UK UWMN Special Issue of the journal Ecological Indicators
In late 2013 the UK UWMN consortium produced a 12 paper special issue of Ecological Indicators, titled Threats to upland waters.
DEFRA Press Release: Acid rain: 20 years on...
Chances are that back in the 1980s, acid rain would have been high on everyone’s list of environmental concerns. But what exactly is acid rain and is it something we should still be concerned about?
A report published today by the Acid Waters Monitoring Network (AWMN) shows that UK policies put into place some 20 years ago to reduce acidifying pollution have been successful and as a result waters in the UK are now beginning to recover.
However it’s not all good news — whilst the waters are recovering, there is still a long way to go before the plant and animal communities are restored to full health. For example there are many rivers and lakes still devoid of brown trout or salmon as a result of the damage caused by acid rain. There is also increasing concern that the recovery will be limited by other factors such as future climate change, meaning that further emission reductions may be necessary.

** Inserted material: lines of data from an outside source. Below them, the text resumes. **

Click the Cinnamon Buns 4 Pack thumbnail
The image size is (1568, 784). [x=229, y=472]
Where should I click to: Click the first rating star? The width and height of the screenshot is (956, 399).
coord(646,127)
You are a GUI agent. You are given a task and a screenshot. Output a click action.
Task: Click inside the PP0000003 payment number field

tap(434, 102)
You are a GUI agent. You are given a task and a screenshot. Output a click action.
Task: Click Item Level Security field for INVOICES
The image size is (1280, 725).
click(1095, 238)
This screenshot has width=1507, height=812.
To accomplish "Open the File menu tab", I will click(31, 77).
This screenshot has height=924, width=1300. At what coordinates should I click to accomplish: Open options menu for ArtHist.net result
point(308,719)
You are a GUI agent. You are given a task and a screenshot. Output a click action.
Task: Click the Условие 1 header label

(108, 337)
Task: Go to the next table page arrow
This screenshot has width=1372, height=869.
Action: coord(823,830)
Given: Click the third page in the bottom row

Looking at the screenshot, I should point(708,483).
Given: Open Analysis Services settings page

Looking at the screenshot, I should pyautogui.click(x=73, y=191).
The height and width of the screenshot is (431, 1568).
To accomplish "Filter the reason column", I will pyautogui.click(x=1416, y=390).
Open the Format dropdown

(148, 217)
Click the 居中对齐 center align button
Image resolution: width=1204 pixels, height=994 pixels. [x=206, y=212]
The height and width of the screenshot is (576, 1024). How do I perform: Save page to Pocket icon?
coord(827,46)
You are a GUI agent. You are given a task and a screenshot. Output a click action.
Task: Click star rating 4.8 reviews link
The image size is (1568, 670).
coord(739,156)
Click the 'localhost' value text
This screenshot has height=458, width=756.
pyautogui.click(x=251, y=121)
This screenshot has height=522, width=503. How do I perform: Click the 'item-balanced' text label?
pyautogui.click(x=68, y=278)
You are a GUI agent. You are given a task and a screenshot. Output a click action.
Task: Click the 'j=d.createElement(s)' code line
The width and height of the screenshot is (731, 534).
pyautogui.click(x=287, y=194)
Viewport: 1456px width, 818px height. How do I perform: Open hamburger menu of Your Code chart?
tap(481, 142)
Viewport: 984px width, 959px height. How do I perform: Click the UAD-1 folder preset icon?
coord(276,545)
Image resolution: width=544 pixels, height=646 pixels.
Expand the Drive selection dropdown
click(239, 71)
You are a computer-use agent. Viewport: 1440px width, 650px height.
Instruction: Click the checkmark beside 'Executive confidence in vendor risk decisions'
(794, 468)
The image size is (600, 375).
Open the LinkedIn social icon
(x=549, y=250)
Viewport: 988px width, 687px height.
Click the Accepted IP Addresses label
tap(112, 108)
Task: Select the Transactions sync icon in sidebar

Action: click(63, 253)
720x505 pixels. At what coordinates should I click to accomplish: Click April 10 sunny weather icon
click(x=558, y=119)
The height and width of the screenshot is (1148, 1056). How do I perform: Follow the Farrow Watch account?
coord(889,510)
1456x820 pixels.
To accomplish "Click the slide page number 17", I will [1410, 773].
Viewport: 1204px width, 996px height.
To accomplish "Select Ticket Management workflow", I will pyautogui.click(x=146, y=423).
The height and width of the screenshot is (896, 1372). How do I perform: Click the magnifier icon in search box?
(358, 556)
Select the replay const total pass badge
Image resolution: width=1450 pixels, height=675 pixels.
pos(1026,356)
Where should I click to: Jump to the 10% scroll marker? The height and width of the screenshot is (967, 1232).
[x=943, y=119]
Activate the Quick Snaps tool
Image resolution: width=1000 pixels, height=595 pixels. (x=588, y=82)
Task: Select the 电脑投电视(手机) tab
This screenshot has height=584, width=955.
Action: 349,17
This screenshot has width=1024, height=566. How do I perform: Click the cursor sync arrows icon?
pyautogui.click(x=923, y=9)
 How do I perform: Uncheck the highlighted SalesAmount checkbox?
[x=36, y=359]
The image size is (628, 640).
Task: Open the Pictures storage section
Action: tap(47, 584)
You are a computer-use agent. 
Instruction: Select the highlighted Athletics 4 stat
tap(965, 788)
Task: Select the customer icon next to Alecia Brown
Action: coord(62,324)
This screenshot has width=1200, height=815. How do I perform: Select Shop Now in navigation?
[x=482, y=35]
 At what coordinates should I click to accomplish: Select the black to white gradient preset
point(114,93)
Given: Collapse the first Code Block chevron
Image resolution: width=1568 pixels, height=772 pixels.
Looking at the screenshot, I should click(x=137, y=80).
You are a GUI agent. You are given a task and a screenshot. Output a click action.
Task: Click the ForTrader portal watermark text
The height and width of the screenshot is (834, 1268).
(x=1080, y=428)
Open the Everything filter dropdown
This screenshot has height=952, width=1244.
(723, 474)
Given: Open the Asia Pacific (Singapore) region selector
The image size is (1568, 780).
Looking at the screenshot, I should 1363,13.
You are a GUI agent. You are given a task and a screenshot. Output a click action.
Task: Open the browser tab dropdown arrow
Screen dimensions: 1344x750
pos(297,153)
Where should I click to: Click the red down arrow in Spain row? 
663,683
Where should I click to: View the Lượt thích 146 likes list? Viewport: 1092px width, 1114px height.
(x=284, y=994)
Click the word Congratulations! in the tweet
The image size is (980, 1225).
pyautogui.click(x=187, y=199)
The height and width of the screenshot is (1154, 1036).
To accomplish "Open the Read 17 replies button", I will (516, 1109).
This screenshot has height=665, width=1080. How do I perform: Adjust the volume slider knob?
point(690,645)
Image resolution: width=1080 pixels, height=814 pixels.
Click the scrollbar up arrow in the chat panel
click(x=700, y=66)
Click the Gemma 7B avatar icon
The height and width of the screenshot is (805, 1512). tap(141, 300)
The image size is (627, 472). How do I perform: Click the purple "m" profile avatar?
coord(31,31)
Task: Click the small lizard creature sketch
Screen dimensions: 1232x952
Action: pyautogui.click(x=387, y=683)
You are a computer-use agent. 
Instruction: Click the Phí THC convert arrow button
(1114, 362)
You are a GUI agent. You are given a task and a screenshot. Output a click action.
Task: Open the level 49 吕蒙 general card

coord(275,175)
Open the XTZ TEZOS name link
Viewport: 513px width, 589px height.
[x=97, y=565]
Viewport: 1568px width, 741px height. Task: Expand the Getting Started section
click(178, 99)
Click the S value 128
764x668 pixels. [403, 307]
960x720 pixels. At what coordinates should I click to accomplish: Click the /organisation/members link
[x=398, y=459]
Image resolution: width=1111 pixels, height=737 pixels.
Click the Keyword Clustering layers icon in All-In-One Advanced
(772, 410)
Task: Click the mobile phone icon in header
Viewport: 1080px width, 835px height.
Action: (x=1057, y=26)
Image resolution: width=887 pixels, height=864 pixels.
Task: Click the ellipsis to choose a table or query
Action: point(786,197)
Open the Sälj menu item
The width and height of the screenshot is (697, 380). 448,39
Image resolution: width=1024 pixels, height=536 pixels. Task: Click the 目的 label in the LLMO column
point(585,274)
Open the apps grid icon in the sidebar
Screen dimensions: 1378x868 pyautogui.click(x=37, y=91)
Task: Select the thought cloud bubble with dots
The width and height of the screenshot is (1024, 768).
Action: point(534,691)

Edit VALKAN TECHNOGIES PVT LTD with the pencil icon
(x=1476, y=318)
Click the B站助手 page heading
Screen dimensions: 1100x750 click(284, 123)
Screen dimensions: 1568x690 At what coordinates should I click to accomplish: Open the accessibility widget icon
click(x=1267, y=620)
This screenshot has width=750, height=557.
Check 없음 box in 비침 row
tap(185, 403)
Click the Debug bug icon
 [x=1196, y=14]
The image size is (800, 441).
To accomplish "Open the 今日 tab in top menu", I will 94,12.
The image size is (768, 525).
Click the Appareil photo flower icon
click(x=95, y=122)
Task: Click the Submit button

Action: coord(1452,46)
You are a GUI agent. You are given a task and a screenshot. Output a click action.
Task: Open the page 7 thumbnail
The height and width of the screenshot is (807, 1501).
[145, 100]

As a basic explanation, acid rain is caused by the burning of fossil fuels; burning oil, gas and coal in power stations releases sulphur dioxide (SO2) and nitrogen oxides (NOX) into the atmosphere. Motor vehicles add further nitrogen oxides and then when these gases mix with water droplets in the atmosphere they create weak solutions of nitric and sulphuric acids. These solutions can then fall to the earth as 'acid' rain increasing the acidity levels of soils, acidifying rivers and lakes, especially those in the uplands, and creating a toxic environment for aquatic life. Over the past 22 years, these levels have been monitored and it’s this evidence, in addition to impacts of other pollution, types of land-use and climate change, that’s been drawn together into the AWMN report.
Environment Minister Lord Henley said:
"This report shows the impact of 20 years of Defra policies to tackle acid rain and the environmental damage it causes. It also demonstrates the opportunity we have to build on this success through forthcoming international agreements that will allow us to return damaged rivers and lakes to a healthy state where fish such as trout and salmon can flourish."
In the near future, emissions of the pollutants which cause acid rain are expected to continue to reduce. This will help to create the conditions in which our damaged lakes and rivers can carry on recovering. To achieve the even higher reductions which will be necessary for continued recovery in the face of climate change, Defra is playing a key role in a number of international agreements such as the EU National Emission Ceilings Directive and the Gothenburg Protocol, which is currently under review.
Importantly, Defra and its partner organisations will also continue to study rivers and lakes damaged by acid rain, helping us to monitor the pace.